___ Extrait de référence ___
De Lagos à Lampedusa

par SylvainD
dimanche 20 octobre 2013

Le patrimoine culturel français s’exporte bien. Le dernier palmarès des consommateurs de champagne a célébré le Nigéria : le pays le plus peuplé d’Afrique est en 2013 l’un des plus gros consommateurs de Champagne au Monde. Derrière la France, mais devant le Grande Bretagne, la Russie, la Chine [1]… En deuxième position donc. Au-delà de l’anecdote et de l’absurdité du fait, cette annonce m’a troublé[2]. Evidemment le drame de Lampedusa n’a fait qu’ajouter un peu plus de trouble.

Depuis bientôt dix ans, la pauvreté au Nigéria ne cesse d’augmenter. Aujourd’hui, 70% de nigérians vivent avec moins d’un dollar par jour. La banque Mondiale indique, sans aucun commentaire, que le taux d’inscriptions à l’école primaire a baissé de près de 20% depuis 2006[3]. Sans plus. Peut-être ne sait-elle pas que nombre de multinationales, qui sont indirectement ses clients voire ses fournisseurs en cash, y font d’énormes bénéfices. Et qu’elles sont régulièrement épinglées par la justice, pour les dommages environnementaux que leurs exploitations pétrolières font dans le delta du Niger. C’est un détail sans doute pour cette institution, mais un détail qui se confond avec la corruption que charrie cette exploitation pétrolière. Corruption qui est la cause principale de l’éternel déficit budgétaire qu’affiche le Nigéria, et cela bien qu’il soit le 1er pays exportateur de pétrole d’Afrique et le 6ème au niveau mondial.

Si l’Etat fédéral nigérian peine à renflouer ses caisses, ceux qui l’en empêche ont au moins le bon goût d’apprécier le vin pétillant français. Les buveurs de champagne, hommes d’affaires, escrocs ou dirigeants du pays, tout en même temps parfois, ne sont certainement pas étonnés ou gênés que 30 à 40% [4] des nigérians n’ont pas accès à l’eau potable. Fatalité africaine sans doute…

Evidemment ce tableau du Nigéria peut sembler caricatural. Pas si sûr malheureusement. Pas plus qu’il ne serait isolé. Car l’état du déficit budgétaire nigérian (au regard de la richesse minière du pays) évoqué plus haut, n’a rien d’original. Il n’est pas besoin de s’éloigner du Nigéria : RDC et Centrafrique par exemple, sont des habitués chroniques des faillites de l’Etat.

S’étonner ensuite que les habitants de tels pays cherchent à en sortir pour rejoindre l’eldorado occidental, n’est pas très honnête. Car rien de plus normal malheureusement.

Une semaine après le naufrage d’une embarcation de réfugiés au large de Lampedusa le 3 octobre 2013 qui a fait plus de 300 victimes, une autre embarcation a chaviré au large de Malte. Quel émoi : politiciens et autres experts auto-proclamés font de grands moulinets de bras en criant : « plus jamais ça ». Bien sûr ils ne font rien (hormis de la répression, j’y reviendrai). Et bien sûr ils ne feront rien. Pour une raison assez simple, et qui n’a sans doute pas grand-chose à voir avec la sauvegarde de nos emplois, si ce n’est qu’accessoirement. Cette raison est plus certainement que la corruption qui mine ces pays, où tant de pauvres sont contraints de tout quitter, en connaissance ou non de cause, ne vient pas de nulle part, et ne profite pas qu’aux autocrates et à certains hommes d’affaires africains. Les corrompus de ces pays ne sont pas les seuls à boire du champagne.
___ Lignes de données ___
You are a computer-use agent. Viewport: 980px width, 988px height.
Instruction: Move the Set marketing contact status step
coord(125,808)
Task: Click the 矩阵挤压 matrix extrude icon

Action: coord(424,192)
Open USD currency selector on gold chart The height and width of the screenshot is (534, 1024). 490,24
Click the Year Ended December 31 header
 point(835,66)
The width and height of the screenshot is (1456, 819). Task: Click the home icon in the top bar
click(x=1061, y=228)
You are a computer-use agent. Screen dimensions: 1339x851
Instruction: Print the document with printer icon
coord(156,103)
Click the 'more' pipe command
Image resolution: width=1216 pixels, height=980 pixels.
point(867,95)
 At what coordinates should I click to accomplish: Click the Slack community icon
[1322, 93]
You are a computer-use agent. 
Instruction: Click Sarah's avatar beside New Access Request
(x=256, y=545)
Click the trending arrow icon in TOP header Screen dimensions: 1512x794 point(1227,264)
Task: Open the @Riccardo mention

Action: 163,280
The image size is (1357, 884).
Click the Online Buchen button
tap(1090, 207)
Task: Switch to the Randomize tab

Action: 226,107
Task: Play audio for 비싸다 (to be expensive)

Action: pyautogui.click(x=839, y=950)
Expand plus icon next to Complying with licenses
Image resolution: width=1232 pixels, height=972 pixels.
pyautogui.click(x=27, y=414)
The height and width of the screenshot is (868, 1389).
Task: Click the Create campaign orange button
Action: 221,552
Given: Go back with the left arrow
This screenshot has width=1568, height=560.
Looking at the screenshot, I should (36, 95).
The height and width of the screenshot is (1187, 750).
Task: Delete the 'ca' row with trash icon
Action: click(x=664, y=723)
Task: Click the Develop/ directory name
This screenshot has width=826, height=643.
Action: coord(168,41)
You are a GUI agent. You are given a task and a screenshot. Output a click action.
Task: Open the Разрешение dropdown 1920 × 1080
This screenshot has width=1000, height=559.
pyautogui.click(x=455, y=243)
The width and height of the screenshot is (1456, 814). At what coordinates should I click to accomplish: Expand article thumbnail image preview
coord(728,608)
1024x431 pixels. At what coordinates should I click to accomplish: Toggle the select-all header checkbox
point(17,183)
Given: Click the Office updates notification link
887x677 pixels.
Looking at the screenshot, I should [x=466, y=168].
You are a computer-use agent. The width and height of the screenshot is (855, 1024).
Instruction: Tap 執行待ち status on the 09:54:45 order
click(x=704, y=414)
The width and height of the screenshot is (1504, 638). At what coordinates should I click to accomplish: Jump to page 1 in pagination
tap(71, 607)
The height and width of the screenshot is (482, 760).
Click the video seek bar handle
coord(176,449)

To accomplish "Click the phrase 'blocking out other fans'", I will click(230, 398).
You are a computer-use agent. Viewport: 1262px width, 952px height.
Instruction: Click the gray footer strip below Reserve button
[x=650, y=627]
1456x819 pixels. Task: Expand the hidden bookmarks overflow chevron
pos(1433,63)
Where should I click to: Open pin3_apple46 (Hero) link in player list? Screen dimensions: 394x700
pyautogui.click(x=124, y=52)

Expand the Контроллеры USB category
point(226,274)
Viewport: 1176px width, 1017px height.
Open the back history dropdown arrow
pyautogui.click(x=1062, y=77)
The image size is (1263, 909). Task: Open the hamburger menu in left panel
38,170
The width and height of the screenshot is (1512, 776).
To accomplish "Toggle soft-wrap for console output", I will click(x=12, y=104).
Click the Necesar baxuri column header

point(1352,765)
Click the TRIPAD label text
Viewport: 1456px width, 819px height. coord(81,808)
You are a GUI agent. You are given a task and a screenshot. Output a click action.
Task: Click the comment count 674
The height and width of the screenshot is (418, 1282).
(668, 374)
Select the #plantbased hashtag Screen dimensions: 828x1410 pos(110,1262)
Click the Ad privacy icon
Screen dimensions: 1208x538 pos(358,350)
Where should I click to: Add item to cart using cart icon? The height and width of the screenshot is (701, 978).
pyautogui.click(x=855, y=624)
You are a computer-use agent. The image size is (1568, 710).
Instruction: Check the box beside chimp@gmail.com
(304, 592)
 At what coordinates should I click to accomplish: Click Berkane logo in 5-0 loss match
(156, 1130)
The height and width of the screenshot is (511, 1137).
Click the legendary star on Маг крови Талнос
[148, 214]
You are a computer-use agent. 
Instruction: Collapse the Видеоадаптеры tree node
___
=== Consignes ===
a – Les affirmations suivantes concordent-elles avec l’extrait ? (i) Parmi les consommateurs de champagne, le Nigéria se classe derrière la France. (ii) Le Nigéria est le premier pays exportateur de pétrole au niveau mondial. (iii) Le taux d’inscriptions à l’école primaire au Nigéria a augmenté depuis 2006.
b – Pouvez-vous recopier à l’identique le passage de l’extrait qui va de « Le patrimoine culturel » à « plus de trouble. » ?

=== Réponses successives ===
a –
(i) Oui : « Derrière la France »
(ii) Non : « le 1er pays exportateur de pétrole d’Afrique et le 6ème au niveau mondial »
(iii) Non : « le taux d’inscriptions à l’école primaire a baissé de près de 20% depuis 2006 »

b –
Le patrimoine culturel français s’exporte bien. Le dernier palmarès des consommateurs de champagne a célébré le Nigéria : le pays le plus peuplé d’Afrique est en 2013 l’un des plus gros consommateurs de Champagne au Monde. Derrière la France, mais devant le Grande Bretagne, la Russie, la Chine [1]… En deuxième position donc. Au-delà de l’anecdote et de l’absurdité du fait, cette annonce m’a troublé[2]. Evidemment le drame de Lampedusa n’a fait qu’ajouter un peu plus de trouble.